TEXT PROVIDED:
*-*-*

THE SUPREME COURT OF APPEAL OF SOUTH AFRICA
JUDGMENT
Not Reportable
Case no: 340/2024
In the matter between:
MAXIMUM PROFIT RECOVERY (PTY) LTD APPELLANT
and
NALEDI LOCAL MUNICIPALITY FIRST RESPONDENT
TRIPLE M ADVISORY SERVICES (PTY) LTD SECOND RESPONDENT
SEGAPO MODISENYANE THIRD RESPONDENT
Neutral citation: Maximum Profit Recovery (Pty) Ltd v Naledi Local Municipality &
Others (340/2024) [2025] ZASCA 83 (10 June 2025)
Coram: HUGHES, KATHREE -SETILOANE, SMITH and KEIGHTLEY JJA and
HENNEY AJA
Heard : 21 May 2025
Delivered : This judgment was handed down electronically to circulation to the
parties’ representatives by email, publication on the Supreme Court of Appeal website
and released to SAFLII. The date and time for hand -down of the judgment is deemed
to be 11h00 on 10 Ju ne 2025.
Summary: Section 16(2)( a)(i) of the Superior Courts Act 10 of 2013 (the Superior
Courts Act) – whether in the interest of justice to hear moot appeal – factors to be
considered – s 16(2)( a)(ii) of the Superior Courts Act – no exceptional circumstances
present to justify hearing of appeal to determine question of costs only – appeal
dismissed for mootness.

*-*-*

DATA LISTING:
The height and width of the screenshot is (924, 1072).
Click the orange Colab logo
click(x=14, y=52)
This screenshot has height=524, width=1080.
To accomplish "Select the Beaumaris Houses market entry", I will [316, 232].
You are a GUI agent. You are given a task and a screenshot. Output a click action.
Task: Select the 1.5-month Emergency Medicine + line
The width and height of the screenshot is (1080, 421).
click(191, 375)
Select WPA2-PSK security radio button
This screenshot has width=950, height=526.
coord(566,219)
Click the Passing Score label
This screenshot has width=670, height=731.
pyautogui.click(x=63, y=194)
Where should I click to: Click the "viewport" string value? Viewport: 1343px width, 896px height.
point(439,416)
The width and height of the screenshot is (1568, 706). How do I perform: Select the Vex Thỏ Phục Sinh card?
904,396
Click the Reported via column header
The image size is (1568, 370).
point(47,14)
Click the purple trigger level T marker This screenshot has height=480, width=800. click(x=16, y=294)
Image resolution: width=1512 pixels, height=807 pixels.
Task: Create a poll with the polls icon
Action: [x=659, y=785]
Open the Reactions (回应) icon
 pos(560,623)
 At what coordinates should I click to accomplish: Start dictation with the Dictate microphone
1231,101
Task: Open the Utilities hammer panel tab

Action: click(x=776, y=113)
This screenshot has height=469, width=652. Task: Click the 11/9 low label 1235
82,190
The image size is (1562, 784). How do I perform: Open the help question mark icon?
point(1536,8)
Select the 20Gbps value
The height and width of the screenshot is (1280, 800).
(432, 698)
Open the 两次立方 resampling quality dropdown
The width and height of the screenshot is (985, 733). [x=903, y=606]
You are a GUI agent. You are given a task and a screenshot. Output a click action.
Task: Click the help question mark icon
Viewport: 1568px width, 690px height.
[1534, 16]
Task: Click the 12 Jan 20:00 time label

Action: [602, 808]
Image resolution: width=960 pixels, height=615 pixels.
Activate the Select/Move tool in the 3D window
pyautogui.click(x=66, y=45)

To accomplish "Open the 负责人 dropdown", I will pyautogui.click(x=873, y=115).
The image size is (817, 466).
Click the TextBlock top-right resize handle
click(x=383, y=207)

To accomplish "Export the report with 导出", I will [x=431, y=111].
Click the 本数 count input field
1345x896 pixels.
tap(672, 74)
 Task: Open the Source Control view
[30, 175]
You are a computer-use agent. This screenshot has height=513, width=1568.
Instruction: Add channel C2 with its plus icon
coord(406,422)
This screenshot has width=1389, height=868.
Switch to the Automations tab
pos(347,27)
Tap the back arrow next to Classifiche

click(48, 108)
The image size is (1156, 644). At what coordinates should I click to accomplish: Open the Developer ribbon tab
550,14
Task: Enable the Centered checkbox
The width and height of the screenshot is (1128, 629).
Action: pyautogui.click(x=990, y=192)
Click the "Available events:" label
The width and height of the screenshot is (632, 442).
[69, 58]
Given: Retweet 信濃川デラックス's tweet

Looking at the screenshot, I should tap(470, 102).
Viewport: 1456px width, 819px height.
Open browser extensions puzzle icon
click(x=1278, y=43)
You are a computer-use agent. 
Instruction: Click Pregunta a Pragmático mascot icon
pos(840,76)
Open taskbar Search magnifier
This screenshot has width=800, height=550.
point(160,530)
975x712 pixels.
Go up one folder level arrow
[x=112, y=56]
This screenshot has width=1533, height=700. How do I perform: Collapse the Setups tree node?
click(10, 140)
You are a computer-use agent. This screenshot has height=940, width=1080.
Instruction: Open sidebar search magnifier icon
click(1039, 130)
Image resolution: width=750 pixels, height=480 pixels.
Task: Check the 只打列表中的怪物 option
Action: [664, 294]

*-*-*

ACTIONS TO TAKE:
**A)** Say whether each statement agrees with the Supreme Court of Appeal judgment, answering yes or no and quoting the words from it that decide the matter: (i) the judgment is marked as reportable; (ii) the appeal was dismissed for mootness; (iii) Naledi Local Municipality is the appellant.
**B)** Name every respondent in the Supreme Court of Appeal judgment, with the position each holds.
**C)** Carry on the Supreme Court of Appeal judgment from the point where it stops.

TASK-BY-TASK RESULTS:
**A)**
(i) No: "Not Reportable"
(ii) Yes: "appeal dismissed for mootness"
(iii) No: "NALEDI LOCAL MUNICIPALITY FIRST RESPONDENT"

**B)**
Naledi Local Municipality, first respondent
Triple M Advisory Services (Pty) Ltd, second respondent
Segapo Modisenyane, third respondent

**C)**
2
___________________________________________________________________
ORDER
___________________________________________________________________
On appeal from : North West Division of the High Court, Mahikeng, (Djaje AJP sitting
as court of first instance):
1 The appeal is dismissed.
2 The parties shall bear their own costs.
___________________________________________________________________
JUDGMENT
___________________________________________________________________
Smith JA (Hughes, Kathree -Setiloane and Keightley JJA and Henney AJA
concurring):
Introduction
[1] This appeal concerns the validity of a contract for the provision of Value Added
Tax (VAT) recovery services, which the first respondent, the Naledi Local Municipality
(the municipality), awarded to the second respondent, Triple M Advisory Services (Pty)
Ltd (Triple M), in April 2022. The contract was awarded for a period of three years,
commencing on 5 April 2022 and terminating on 4 April 2025.
[2] On 22 April 2022, the appellant, Maximum Profit Recovery Services (Pty) Ltd
(Maximum Profit), launched an application in the North West Division of the High
Court, Mahikeng (the high court), for an order reviewing and setting aside the contract.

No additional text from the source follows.